# Hypothetical questions



## Systematical (21/4/16)

Okay so, I've recently been looking at getting a Noisy Cricket and well...I need advice. Would it be safe to run it with HG2's and a 0.1-0.25 Ohm dual coil build ? I'm fairly new to the entire business concerning Volt Dropage, etc.

Sorry for the dumb questions and thanks for any help.

Reactions: Like 1


----------



## Lingogrey (21/4/16)

Hi @Systematical

I see that you're fairly new to the forum, so welcome! First of all, there are no dumb questions when it comes to safety - so please don't apologize for asking. Second of all, I don't have a Noisy Cricket (or any series mech mod) and am by no means an expert, but I'm sure some of the more knowledgeable guys will chip in later in the morning.

The simple answer to your question is - PLEASE please do not run a 0.1 - 0.25 ohm build on a series mech mod with LG HG2's or any other batteries for that matter. The amount of actual voltage put out on the Noisy Cricket (on two fully charged 4.2 v batteries) seems to be a matter of debate and I've seen anything between 7.4 and 8 volts mentioned. On 7.4 volts you will get 274 watts power and 37 amp draw on the batteries, whilst on 8 volts you will get 320 watts power and 40 amps draw on the batteries. These are WAY more than any 18650's can handle (even the Sony VTC3/ LG HB2 / LG HB6 - which has half the mah capacity of the HG2's, but a higher amp draw) and you might be putting yourself in serious danger.

In general, I do not think that series mech mods are recommended to be used by those of us that are not highly experienced vapers. If you are intent on getting one, I would recommend that you go to a knowledgeable vendor that can run you through absolutely all the safety aspects.

Edit: The above watt and amp calculations would be on a 0.2 ohm build; on a 0.1 ohm build it would be far more dangerous

Reactions: Like 7 | Agree 1 | Winner 2


----------



## Dubz (21/4/16)

With a series mech mod you should be building higher - 0.4ohms and higher,

Reactions: Agree 3


----------



## GreenyZA (21/4/16)

Systematical said:


> Okay so, I've recently been looking at getting a Noisy Cricket and well...I need advice. Would it be safe to run it with HG2's and a 0.1-0.25 Ohm dual coil build ? I'm fairly new to the entire business concerning Volt Dropage, etc.
> 
> Sorry for the dumb questions and thanks for any help.


Hi there. There is a complete thread about the Noisy Cricket under the Mech Mod sub forum.

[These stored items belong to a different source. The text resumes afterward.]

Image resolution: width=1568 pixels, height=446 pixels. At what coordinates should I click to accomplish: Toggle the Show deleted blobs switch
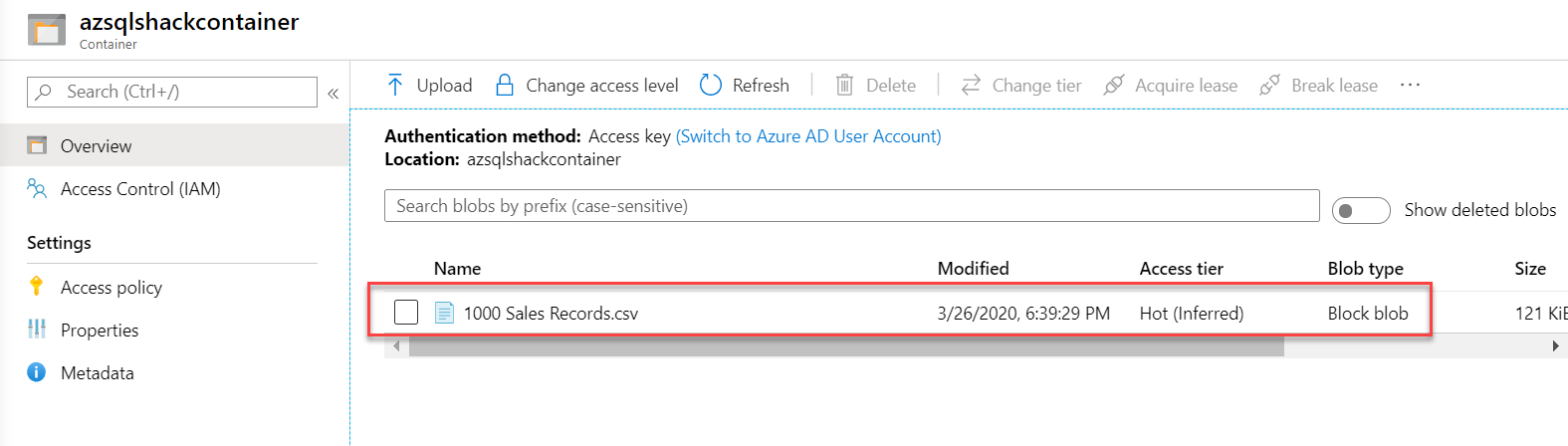pos(1360,210)
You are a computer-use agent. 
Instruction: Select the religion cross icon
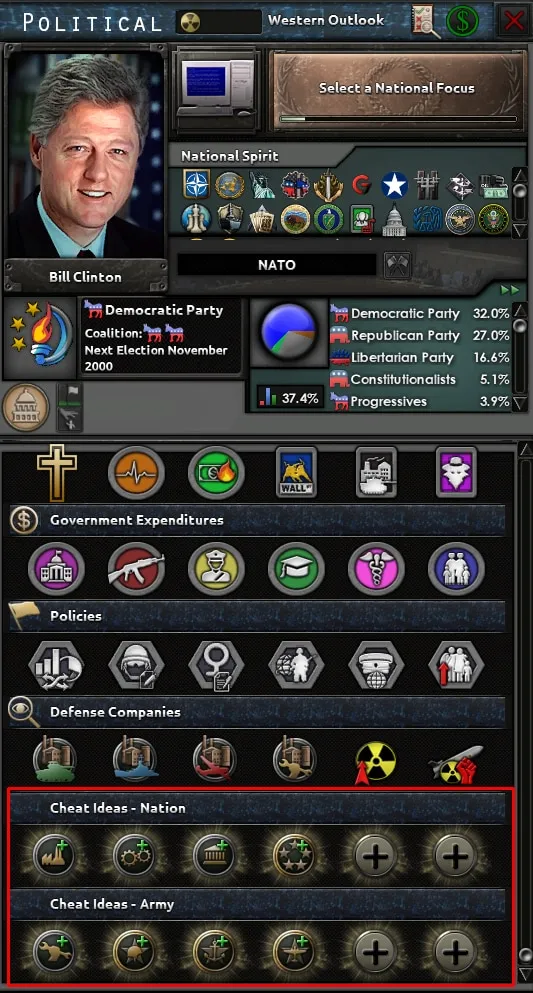pos(57,473)
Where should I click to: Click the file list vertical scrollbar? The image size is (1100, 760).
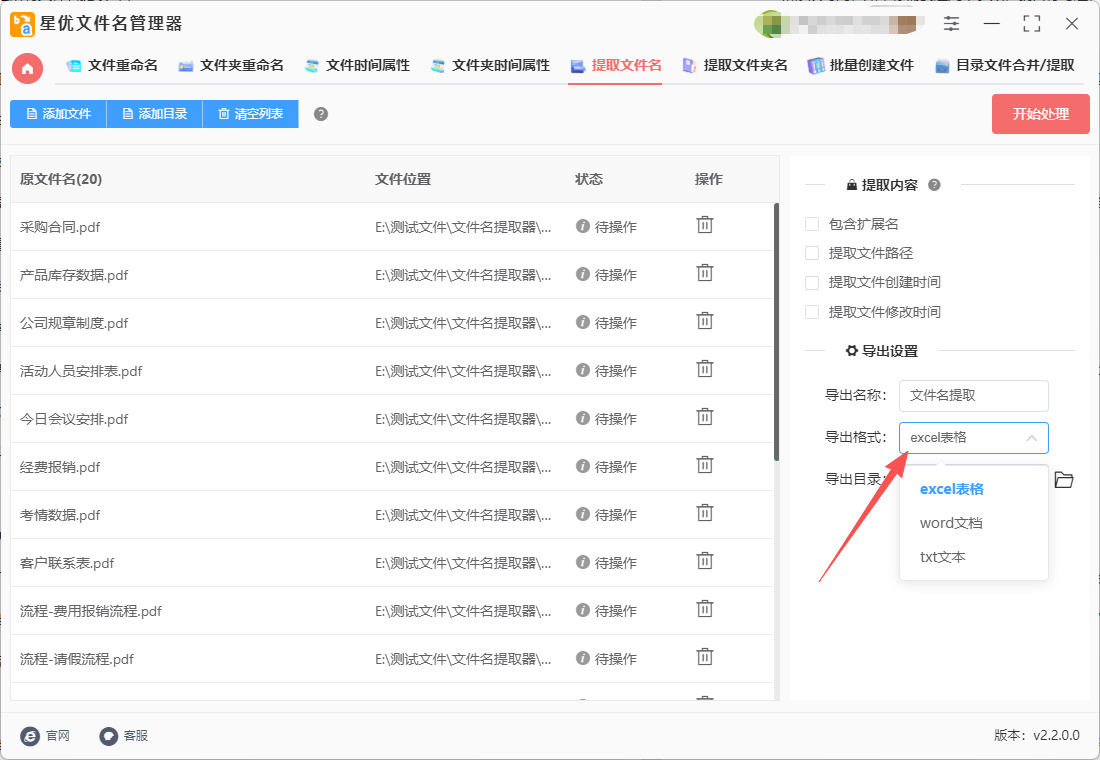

It has tons of information on builds and safety. 

I'm getty my Noisy monster quite soon as well so I don't have experience with it yet but with the cricket it is VERY important to understand Ohm's law, and know what the specs of your batteries and builds are. The cricket is a VERY powerfull device and if you don't have an RDA and have not played with coil builds, it's not better to do that first on a regulated mod before going for the Cricket.

Reactions: Like 1 | Agree 2


----------



## Silver (21/4/16)

Systematical said:


> Okay so, I've recently been looking at getting a Noisy Cricket and well...I need advice. Would it be safe to run it with HG2's and a 0.1-0.25 Ohm dual coil build ? I'm fairly new to the entire business concerning Volt Dropage, etc.
> 
> Sorry for the dumb questions and thanks for any help.



Hi @Systematical 
Welcome to the forum and its great to see folk asking questions here before jumping in

I too am interested in getting a noisy cricket - but am a bit undecided at this stage because I dont know how often i will use it. I tried one out briefly yesterday with a Petri topper and while it was one heck of a vape, I would probably only use it on occasion. It is very nice and I do like the feel in the hand. I just dont like that it seems like a bit of a mission to change batteries (unscrew fire button and atty)

I agree with the above folk 100%. You need to be very careful with this device.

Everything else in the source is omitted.